## DOCUMENT SEGMENT:
______

An aspect of blogging that is often disconcerting is being unable to recognise, or agree with, one’s earlier opinions of a book. Have I become more sensitive during the nine years of writing on this blog? A better reader? It is an unanswerable and rhetorical question. I certainly read different books, in a different way. I re-read Dag Solstad’s Shyness and Dignity, which I read almost eight years ago, missing entirely the unique force of Solstad’s story. The urge to delete or rewrite old blog posts is never stronger than such moments.
What Solstad captures so well is the strangeness of relationships, the way we form bonds with others. What I once saw as a pivotal moment in the novel is nothing of the sort, a mis-reading of what is in effect a decidedly powerful but trivial incident. Why do we decide to pursue a relationship of any depth with a particular person, and what is it about us that persuades that person to reciprocate?
“[…]he fully realised that, to the others, he was a person who lived in the shadow of Johan Corneliussen. But anyway, since it pointed to the obvious fact that Elias Rukla was Johan Corneliussen’s friend, it had to mean that there must be something about him too, in the eyes of the others. Elias Rukla himself often wondered what it could be. There must be something about him that caused Johan Corneliussen to prefer his company to that of others …. he had better not worry too much about what it could be, he thought – for if I discovered what it was it would either disappear or change into its unsympathetic opposite, insofar as I then would show it in a completely different way than I do now when I do not know what it is.”

______

## AVAILABLE DATA:
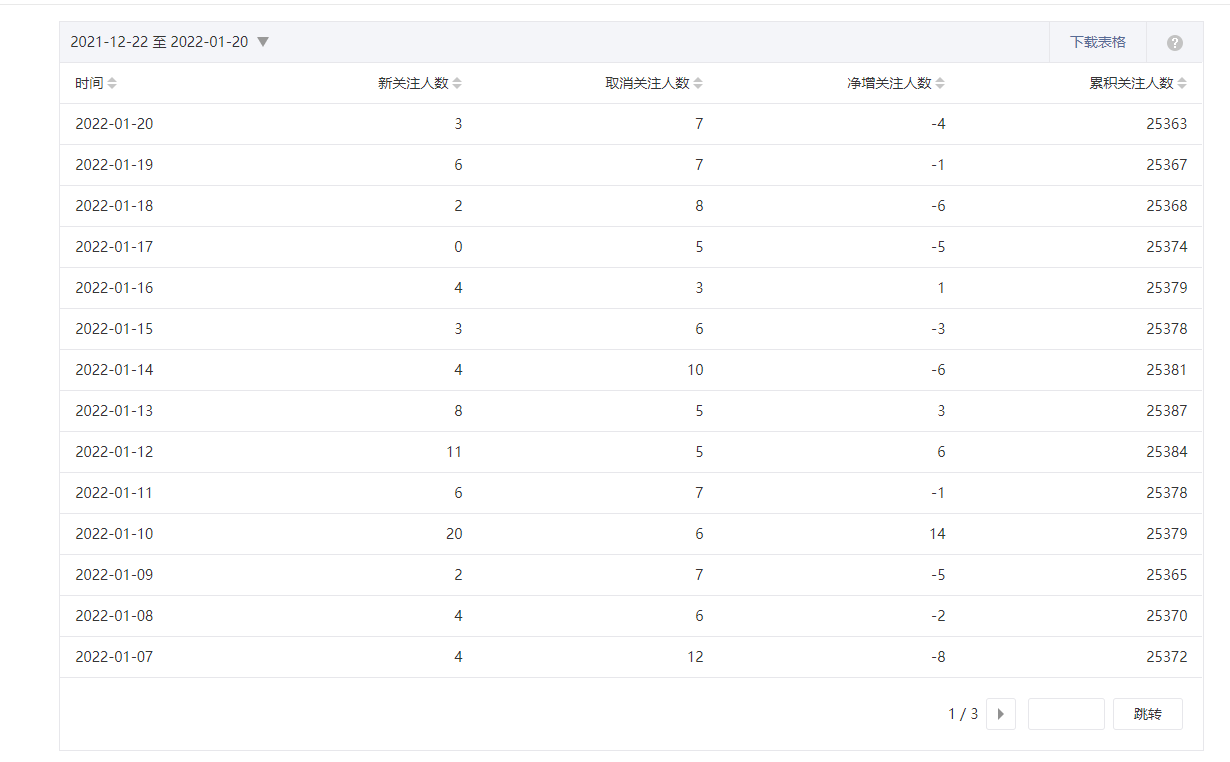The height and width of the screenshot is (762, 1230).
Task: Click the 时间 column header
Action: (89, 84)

______

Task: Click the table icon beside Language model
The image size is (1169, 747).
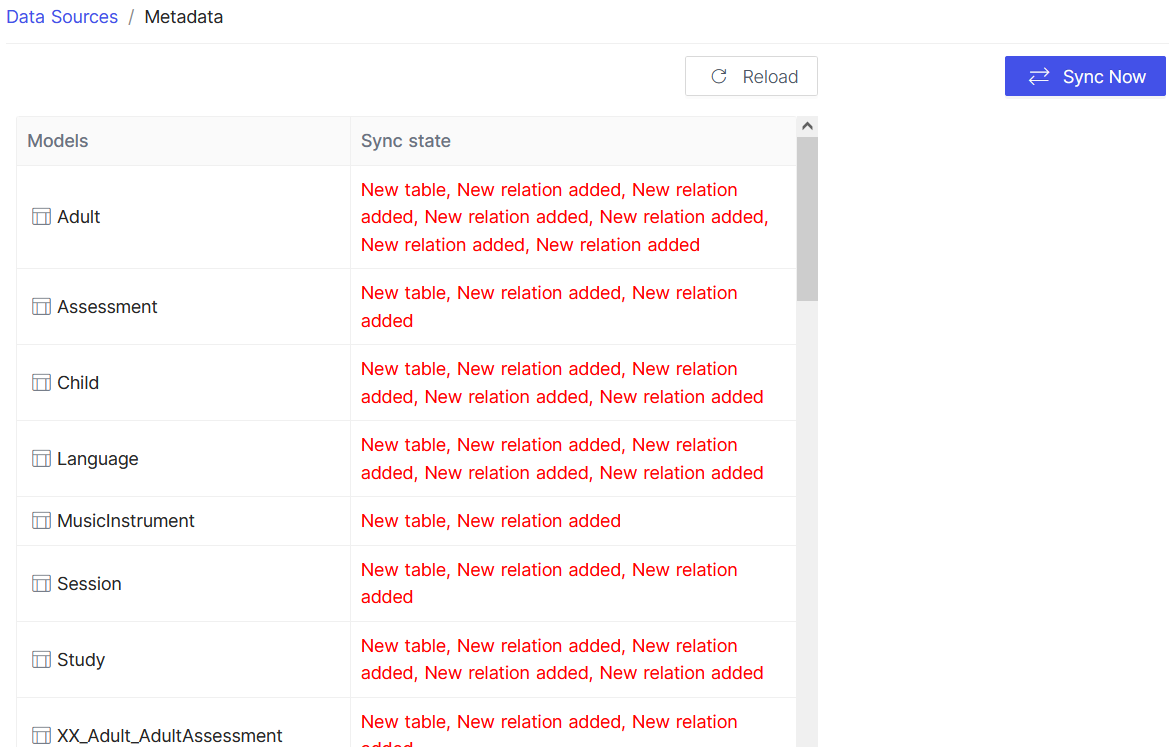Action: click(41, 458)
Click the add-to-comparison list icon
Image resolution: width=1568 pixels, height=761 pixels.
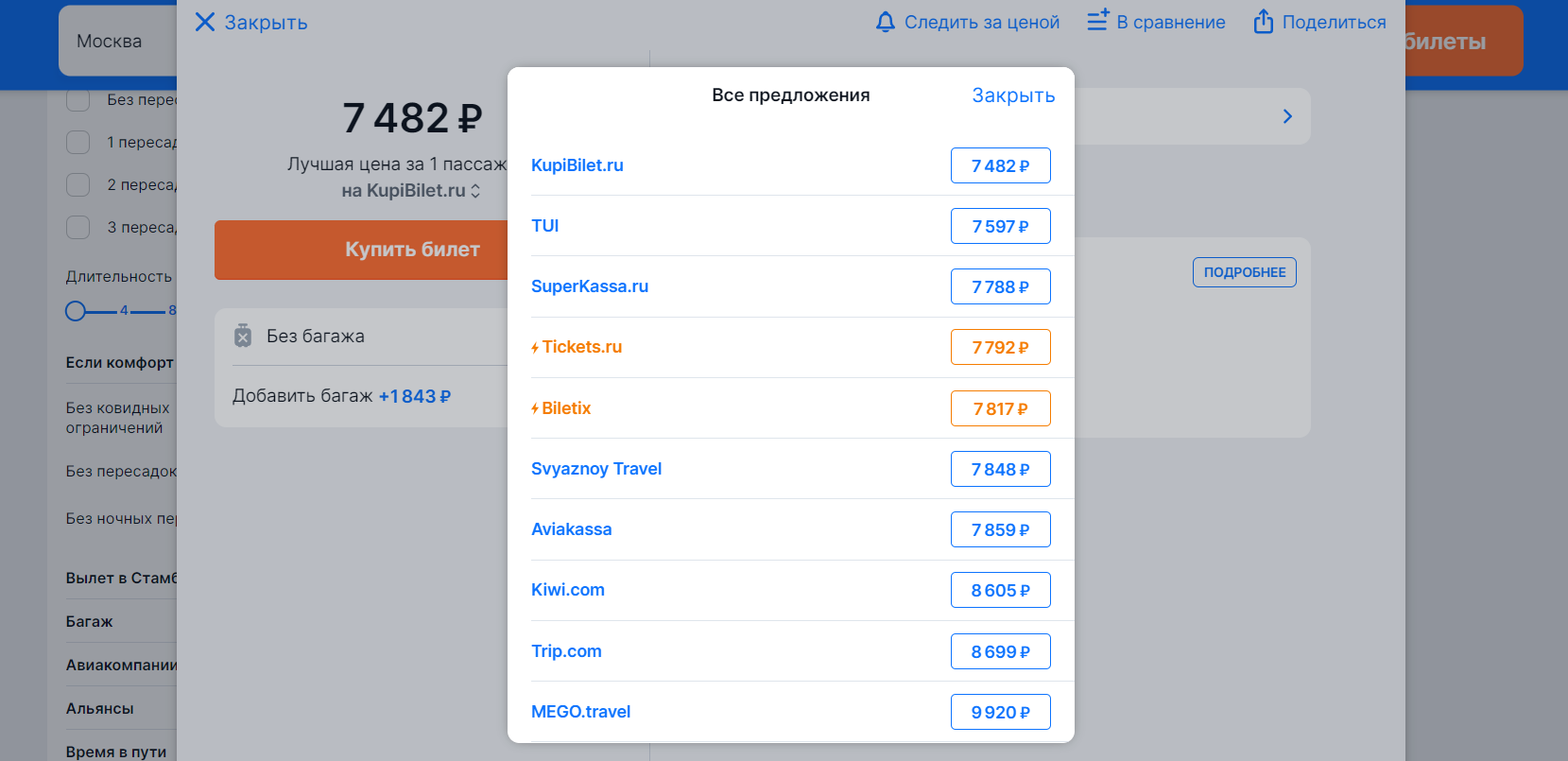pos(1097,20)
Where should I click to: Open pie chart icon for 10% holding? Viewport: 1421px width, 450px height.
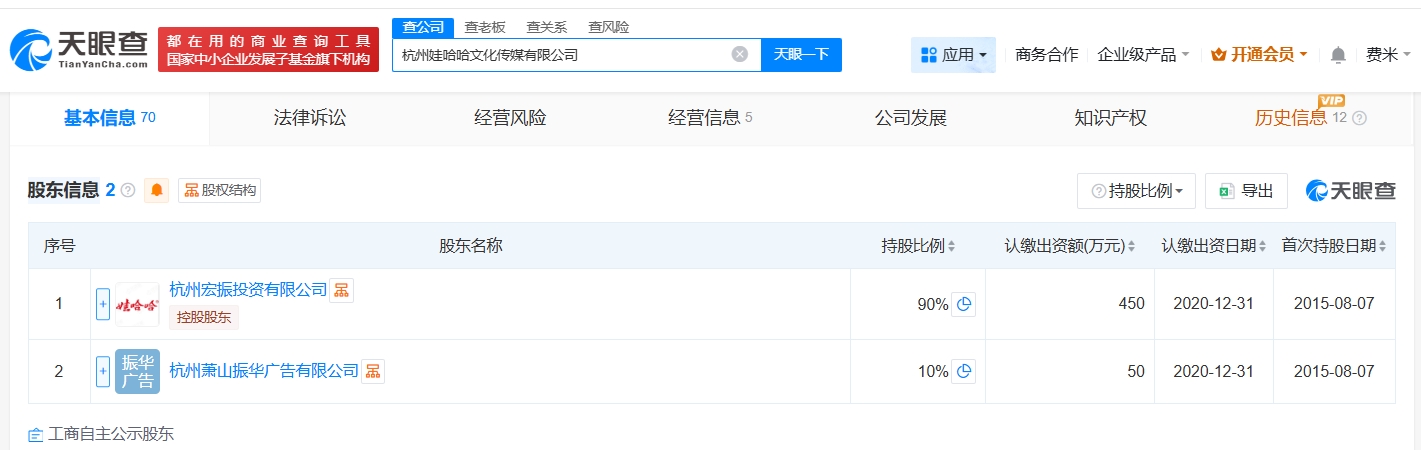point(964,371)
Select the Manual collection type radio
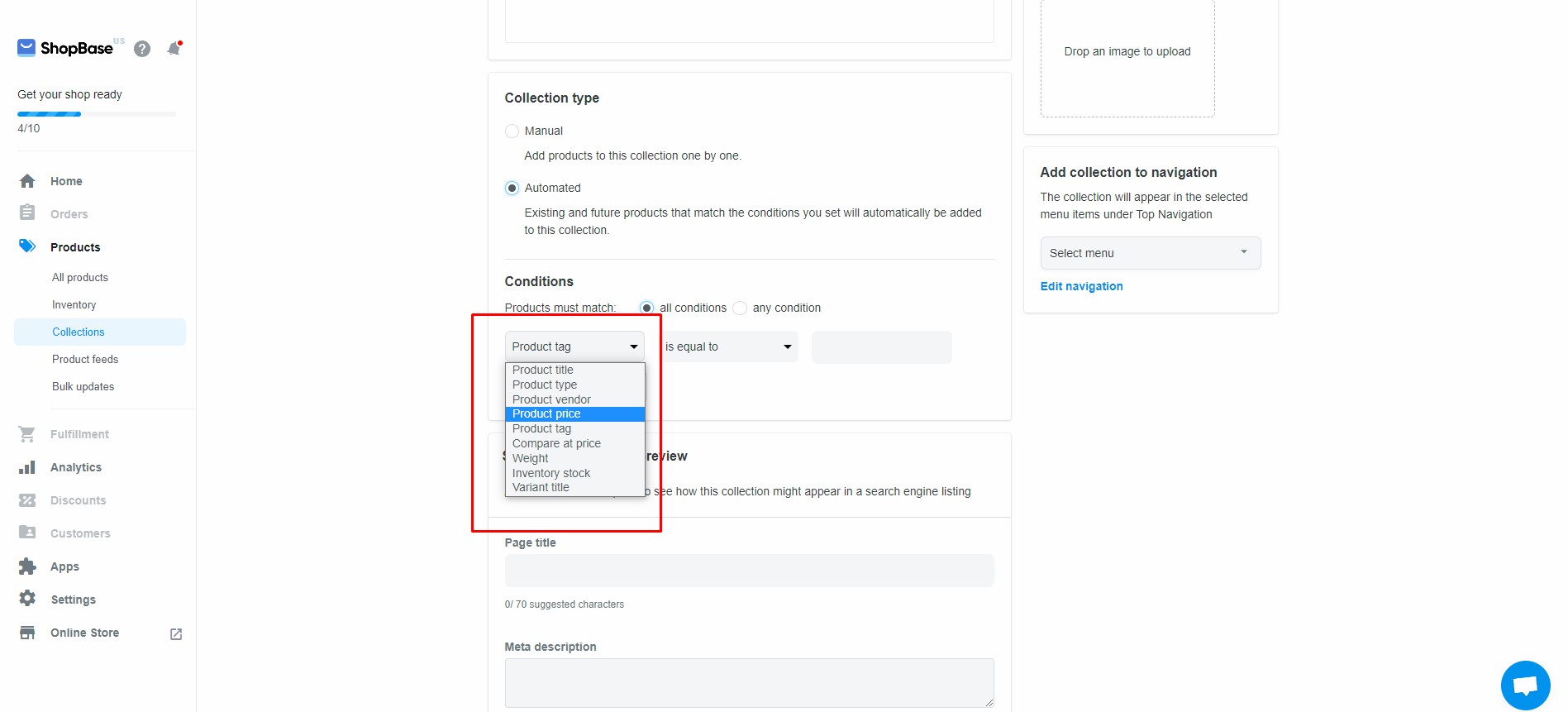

______

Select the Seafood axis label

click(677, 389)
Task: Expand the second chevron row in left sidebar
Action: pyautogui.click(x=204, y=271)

______

## EXERCISE TASKS:
#1 List every person named in the blog post.
#2 Reproduce the blog post word for word from "What Solstad captures" to "person to reciprocate?".
Rely only on the blog post for your answers.

## RESULTS FOR THE EXERCISE:
#1 Dag Solstad, Johan Corneliussen, Elias Rukla

#2
What Solstad captures so well is the strangeness of relationships, the way we form bonds with others. What I once saw as a pivotal moment in the novel is nothing of the sort, a mis-reading of what is in effect a decidedly powerful but trivial incident. Why do we decide to pursue a relationship of any depth with a particular person, and what is it about us that persuades that person to reciprocate?